Guitarist/vocalist Daisy Swimmer, bassist Ryan Schneider, and drummer/vocalist Rhys Finnegan carved out a space in Minneapolis with an ambitious debut and some sold-out tapes. Seven tracks of heavy, tender, hopeful, breathless dreaming showcase their range and depth in one swoop. Opener “butterflies” hybridizes Explosions in the Sky and 90’s alt-rock with visceral lyrics; heat death creeps ever closer on the chiming “sunflowers”. “false vacuum decay” finds them untethered and seemingly resolute in the belief that a hopeful future is dissolving into myth. Swimmer sings that the “human psyche wasn’t built for this,” a more depressingly realistic assessment than memes of Victorian children being instantly vaporized by exposure to modernity would have us think. Reality has proven itself an absentee and maybe we’re simply too far afield.

Cynicism courses through all pleasant dreams.
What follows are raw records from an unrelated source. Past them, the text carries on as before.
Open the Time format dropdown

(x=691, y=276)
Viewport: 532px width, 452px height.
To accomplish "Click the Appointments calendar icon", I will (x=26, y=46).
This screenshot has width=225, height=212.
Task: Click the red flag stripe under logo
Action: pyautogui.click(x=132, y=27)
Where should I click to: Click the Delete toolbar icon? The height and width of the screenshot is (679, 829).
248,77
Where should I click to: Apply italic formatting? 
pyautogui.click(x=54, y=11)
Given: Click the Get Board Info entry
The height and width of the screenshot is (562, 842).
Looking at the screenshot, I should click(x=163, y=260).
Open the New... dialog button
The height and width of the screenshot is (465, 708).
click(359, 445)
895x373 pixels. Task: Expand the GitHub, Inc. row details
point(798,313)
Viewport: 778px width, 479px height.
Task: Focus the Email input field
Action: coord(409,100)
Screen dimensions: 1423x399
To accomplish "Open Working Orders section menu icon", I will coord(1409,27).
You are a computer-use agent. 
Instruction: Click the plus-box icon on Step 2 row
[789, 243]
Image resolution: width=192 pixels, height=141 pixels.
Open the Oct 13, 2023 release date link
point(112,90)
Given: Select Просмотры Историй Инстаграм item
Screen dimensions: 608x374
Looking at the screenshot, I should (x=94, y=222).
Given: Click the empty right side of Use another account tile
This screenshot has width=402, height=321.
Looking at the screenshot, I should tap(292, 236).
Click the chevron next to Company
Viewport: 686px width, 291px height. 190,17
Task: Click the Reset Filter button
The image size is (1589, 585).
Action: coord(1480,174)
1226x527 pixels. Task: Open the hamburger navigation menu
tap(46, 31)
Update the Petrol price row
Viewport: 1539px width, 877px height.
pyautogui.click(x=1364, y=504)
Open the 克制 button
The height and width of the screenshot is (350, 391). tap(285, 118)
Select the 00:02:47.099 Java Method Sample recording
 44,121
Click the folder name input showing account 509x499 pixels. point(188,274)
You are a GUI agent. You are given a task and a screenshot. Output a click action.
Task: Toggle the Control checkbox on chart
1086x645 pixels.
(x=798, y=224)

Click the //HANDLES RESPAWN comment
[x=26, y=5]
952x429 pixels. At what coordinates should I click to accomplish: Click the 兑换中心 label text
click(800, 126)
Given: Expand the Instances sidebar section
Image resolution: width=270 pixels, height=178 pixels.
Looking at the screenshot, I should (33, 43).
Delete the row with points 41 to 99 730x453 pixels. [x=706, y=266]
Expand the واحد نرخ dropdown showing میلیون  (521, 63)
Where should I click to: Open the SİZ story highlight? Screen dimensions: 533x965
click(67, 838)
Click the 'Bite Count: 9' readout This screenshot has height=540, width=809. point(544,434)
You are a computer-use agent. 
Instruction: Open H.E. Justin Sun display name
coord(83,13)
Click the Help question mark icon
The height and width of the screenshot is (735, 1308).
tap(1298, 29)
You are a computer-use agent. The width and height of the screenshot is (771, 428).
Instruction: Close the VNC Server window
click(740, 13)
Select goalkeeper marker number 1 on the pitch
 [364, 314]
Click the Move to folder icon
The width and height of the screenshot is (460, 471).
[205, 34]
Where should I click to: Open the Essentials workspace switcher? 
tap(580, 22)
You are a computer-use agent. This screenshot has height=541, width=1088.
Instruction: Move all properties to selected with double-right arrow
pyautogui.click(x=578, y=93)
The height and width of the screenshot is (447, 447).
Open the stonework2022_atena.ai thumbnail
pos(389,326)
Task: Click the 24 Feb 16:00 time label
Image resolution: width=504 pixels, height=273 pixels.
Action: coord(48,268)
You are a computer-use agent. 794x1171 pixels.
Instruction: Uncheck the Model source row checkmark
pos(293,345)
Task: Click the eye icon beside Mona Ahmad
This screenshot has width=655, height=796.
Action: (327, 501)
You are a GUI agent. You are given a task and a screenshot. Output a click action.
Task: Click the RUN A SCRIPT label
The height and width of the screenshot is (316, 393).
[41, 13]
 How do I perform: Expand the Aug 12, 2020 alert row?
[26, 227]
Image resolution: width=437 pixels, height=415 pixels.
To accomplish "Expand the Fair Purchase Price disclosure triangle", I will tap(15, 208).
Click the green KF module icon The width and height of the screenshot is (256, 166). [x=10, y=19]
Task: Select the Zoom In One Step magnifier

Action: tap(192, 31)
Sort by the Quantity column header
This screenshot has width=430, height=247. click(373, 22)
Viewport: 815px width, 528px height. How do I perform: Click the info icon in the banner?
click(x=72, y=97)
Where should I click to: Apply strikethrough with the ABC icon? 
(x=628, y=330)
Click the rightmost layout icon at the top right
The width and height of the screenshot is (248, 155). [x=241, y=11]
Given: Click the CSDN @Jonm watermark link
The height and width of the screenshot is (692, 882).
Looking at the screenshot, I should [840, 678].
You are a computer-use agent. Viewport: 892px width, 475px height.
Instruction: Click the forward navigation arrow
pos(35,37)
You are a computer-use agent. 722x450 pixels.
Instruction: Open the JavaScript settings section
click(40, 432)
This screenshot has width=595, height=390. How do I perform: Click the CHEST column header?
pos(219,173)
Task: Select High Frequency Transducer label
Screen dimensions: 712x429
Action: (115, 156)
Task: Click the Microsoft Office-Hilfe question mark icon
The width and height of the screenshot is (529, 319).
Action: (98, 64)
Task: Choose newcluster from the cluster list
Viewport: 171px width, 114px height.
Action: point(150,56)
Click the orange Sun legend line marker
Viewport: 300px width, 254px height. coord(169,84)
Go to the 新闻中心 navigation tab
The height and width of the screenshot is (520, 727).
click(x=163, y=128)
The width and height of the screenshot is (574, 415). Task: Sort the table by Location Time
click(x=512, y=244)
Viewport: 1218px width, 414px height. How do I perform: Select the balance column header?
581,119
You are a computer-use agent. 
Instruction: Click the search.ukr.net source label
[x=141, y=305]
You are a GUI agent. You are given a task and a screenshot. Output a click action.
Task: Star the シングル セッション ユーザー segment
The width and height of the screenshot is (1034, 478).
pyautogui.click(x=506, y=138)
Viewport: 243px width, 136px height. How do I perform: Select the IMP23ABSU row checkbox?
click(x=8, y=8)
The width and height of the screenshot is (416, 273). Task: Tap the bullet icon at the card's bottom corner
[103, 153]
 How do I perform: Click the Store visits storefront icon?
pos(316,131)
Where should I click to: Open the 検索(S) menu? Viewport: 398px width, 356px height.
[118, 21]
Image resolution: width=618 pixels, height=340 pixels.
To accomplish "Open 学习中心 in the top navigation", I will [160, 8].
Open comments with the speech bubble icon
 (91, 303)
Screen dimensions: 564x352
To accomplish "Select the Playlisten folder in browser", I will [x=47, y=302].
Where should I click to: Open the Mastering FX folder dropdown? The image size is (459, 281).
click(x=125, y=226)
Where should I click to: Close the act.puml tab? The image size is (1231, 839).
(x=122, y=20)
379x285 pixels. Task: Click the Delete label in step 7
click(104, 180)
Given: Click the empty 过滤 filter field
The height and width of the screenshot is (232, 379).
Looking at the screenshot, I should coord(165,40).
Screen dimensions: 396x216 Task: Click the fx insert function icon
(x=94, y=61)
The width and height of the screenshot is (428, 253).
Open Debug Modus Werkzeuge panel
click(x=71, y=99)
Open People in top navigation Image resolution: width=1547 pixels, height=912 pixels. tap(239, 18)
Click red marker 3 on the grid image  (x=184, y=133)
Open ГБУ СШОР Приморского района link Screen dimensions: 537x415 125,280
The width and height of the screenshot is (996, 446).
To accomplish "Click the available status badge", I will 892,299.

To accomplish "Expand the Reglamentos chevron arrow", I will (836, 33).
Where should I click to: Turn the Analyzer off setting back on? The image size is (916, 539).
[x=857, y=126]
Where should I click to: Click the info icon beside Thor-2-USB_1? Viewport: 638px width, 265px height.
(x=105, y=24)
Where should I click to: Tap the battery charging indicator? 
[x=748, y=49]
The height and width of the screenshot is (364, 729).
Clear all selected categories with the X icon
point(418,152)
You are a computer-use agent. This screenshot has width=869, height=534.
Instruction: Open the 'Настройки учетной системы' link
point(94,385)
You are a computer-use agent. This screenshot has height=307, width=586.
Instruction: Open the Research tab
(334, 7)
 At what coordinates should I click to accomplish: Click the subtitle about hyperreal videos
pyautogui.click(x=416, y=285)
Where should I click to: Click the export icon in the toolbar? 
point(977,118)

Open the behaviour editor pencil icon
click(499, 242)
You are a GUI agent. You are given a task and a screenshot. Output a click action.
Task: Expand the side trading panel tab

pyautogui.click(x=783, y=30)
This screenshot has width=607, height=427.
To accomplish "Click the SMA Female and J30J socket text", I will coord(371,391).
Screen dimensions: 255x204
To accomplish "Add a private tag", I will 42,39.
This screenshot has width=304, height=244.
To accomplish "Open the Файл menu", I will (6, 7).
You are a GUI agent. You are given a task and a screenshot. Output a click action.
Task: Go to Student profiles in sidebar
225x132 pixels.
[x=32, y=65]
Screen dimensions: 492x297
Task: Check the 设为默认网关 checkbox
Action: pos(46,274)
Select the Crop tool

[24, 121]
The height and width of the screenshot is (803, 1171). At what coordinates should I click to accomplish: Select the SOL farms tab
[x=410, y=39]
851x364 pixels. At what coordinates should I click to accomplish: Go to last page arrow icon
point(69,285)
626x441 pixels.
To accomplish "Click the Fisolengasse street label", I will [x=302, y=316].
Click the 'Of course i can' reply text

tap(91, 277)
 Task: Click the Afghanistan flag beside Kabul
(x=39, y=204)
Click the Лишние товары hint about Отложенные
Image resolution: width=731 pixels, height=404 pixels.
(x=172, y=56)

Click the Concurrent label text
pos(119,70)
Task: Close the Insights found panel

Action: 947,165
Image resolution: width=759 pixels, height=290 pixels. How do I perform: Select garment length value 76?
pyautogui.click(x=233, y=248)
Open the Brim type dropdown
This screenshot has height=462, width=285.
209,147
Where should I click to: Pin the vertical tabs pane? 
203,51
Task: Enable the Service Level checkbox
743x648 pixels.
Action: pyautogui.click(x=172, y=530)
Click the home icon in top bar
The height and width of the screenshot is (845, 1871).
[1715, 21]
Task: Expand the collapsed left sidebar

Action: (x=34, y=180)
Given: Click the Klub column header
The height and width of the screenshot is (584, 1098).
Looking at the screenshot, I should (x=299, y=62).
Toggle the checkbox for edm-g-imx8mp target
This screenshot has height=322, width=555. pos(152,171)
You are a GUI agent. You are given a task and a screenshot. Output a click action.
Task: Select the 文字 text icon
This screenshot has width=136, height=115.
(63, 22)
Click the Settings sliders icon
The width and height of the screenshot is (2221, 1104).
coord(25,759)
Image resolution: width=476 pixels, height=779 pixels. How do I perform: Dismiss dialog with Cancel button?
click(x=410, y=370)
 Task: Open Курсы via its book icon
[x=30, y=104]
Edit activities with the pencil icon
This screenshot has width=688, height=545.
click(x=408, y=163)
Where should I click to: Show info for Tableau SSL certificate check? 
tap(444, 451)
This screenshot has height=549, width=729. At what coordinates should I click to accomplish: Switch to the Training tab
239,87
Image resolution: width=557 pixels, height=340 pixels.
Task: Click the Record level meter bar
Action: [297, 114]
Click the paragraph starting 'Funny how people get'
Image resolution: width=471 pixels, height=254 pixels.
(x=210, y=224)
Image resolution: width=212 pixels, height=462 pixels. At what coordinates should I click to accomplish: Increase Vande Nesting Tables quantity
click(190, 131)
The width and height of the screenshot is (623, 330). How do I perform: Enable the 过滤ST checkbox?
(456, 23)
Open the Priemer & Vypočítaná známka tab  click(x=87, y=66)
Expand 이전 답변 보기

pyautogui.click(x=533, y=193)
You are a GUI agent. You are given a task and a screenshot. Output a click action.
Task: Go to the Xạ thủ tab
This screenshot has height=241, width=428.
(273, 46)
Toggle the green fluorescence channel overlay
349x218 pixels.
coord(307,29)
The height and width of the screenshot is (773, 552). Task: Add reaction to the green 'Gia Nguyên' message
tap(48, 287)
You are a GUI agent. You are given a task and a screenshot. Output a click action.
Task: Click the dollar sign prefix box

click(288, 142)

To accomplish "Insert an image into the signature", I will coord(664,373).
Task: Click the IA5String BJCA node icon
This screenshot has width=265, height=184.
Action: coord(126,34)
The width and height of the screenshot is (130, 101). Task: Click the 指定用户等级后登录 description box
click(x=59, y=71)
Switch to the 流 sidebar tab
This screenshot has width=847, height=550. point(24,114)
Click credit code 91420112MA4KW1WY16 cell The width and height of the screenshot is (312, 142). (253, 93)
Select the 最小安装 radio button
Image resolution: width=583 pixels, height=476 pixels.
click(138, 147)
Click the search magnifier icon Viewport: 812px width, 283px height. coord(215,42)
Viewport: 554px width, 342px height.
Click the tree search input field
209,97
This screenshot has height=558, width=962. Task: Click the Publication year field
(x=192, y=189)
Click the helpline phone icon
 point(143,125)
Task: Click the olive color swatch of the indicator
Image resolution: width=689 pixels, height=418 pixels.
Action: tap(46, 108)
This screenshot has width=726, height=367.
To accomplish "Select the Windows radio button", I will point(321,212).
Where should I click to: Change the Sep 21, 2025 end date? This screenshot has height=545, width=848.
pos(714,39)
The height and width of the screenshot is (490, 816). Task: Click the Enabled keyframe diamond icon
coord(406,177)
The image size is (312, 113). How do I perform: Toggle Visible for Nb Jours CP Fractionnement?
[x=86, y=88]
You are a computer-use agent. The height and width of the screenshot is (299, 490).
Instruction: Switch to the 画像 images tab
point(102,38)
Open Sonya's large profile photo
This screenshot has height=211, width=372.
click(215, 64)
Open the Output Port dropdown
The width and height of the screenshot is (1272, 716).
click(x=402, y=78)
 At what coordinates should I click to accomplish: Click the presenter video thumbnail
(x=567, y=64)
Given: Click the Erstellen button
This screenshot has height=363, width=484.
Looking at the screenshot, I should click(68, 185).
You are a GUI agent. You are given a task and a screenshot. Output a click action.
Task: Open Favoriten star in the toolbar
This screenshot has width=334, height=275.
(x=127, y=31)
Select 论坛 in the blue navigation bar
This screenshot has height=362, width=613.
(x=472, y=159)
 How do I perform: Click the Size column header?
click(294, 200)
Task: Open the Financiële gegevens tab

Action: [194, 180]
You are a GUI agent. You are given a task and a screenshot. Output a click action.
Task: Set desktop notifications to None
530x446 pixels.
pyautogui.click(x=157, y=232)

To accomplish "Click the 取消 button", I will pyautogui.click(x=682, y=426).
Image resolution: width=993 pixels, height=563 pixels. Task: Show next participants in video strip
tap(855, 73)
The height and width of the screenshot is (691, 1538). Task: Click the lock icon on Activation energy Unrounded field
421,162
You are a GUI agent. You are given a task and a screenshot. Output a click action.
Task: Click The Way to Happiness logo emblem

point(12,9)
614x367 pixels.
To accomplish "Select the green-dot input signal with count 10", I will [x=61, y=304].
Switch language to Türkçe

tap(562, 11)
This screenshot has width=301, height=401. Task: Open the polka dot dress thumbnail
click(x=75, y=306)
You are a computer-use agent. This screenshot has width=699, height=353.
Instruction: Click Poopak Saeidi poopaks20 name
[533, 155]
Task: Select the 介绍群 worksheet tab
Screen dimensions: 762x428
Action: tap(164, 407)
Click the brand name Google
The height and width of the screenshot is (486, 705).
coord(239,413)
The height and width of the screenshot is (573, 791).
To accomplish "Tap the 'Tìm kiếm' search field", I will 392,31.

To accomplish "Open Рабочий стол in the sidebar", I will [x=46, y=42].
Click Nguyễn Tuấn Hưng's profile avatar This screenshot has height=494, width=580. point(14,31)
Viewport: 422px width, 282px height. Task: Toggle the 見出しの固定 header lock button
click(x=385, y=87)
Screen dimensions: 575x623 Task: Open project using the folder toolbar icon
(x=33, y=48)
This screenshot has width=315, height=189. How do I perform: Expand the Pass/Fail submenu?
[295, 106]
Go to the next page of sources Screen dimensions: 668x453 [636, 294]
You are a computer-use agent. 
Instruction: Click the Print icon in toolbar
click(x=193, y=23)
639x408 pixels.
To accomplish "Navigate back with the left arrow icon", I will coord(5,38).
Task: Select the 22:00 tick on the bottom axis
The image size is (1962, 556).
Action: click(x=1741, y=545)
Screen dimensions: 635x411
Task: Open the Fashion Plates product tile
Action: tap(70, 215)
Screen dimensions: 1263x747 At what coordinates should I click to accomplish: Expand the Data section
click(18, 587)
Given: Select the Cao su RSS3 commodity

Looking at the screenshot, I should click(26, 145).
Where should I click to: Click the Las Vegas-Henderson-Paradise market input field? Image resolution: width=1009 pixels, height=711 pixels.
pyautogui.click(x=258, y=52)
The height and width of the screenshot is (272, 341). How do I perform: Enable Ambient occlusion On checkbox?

The anguish is deeper and more ancient than the powerlessness of the present can anticipate. Days pass above like clouds and they depart from our inert languor, totally unaware. Malamiko is uninterested in writing about a bright future, preferring to stay down in the dirt. They have abandoned their pursuit of control despite a world flailing to an end and turn their gaze inwards. In harmony, “there is nothing to decide / block the sun and stay inside” concludes “sunflowers,”  cracked pavement and dead grass and accepting painful truth. Everything outside is on a broken Hot Wheels track, zooming towards freefall; there is nothing to decide, there is only something to be done.

Pure watts of power are made through action, whether crying out in warning or resistance, maiming tradition by repelling waves of hatred, or counting the days and refuting the end. Penultimate odyssey “loveless, tongue-tied” wields obtuse, oil-drenched melodies, fleeting synth, and scrying saxophone from Cole Pulice over nine minutes of resilient ambiance. “I want more / I want more,” Swimmer repeats, after collapsing inwards, past and present torn asunder. The act of defiance that resonates most is making music. It’s praxis for the soul, keeping the final death at bay by letting the little one in. Malamiko leaves with unanswered questions and a seed of hope that it will continue to comfort everyone within the vast, finite future. Keys ascend over wisps of acoustic guitar as all pleasant dreams drifts into memory. Our songs are carved into our bones so they can persist when all else has been swept away.